──────── Given data
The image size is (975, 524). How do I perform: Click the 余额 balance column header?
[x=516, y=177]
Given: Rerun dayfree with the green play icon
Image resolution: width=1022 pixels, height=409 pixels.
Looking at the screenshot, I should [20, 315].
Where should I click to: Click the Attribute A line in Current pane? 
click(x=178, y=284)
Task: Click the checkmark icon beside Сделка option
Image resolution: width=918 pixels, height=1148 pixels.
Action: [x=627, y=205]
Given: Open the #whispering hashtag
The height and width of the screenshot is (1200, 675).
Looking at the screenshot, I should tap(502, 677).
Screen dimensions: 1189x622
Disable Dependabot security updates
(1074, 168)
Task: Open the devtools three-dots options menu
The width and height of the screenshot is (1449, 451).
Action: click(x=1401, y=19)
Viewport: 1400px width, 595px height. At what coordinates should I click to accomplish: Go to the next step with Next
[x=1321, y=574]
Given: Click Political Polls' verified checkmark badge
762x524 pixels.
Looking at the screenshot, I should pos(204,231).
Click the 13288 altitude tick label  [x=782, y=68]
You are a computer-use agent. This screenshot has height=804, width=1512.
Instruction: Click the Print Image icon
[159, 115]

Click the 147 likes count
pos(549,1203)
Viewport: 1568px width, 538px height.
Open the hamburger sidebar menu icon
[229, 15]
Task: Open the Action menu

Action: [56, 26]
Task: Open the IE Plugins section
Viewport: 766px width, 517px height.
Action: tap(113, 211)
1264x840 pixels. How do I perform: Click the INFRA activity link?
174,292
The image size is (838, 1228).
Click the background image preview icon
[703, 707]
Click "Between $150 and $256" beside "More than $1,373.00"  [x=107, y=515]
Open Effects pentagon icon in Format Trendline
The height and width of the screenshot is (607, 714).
────────────────
_Try it:_
Which lines run from the one containing "You are a computer-use" to the end of the entries above? Quote exactly those, and only those.

_Output for this exercise:_
You are a computer-use agent. This screenshot has height=804, width=1512.
Instruction: Click the Print Image icon
[159, 115]

Click the 147 likes count
pos(549,1203)
Viewport: 1568px width, 538px height.
Open the hamburger sidebar menu icon
[229, 15]
Task: Open the Action menu

Action: [56, 26]
Task: Open the IE Plugins section
Viewport: 766px width, 517px height.
Action: tap(113, 211)
1264x840 pixels. How do I perform: Click the INFRA activity link?
174,292
The image size is (838, 1228).
Click the background image preview icon
[703, 707]
Click "Between $150 and $256" beside "More than $1,373.00"  [x=107, y=515]
Open Effects pentagon icon in Format Trendline
The height and width of the screenshot is (607, 714).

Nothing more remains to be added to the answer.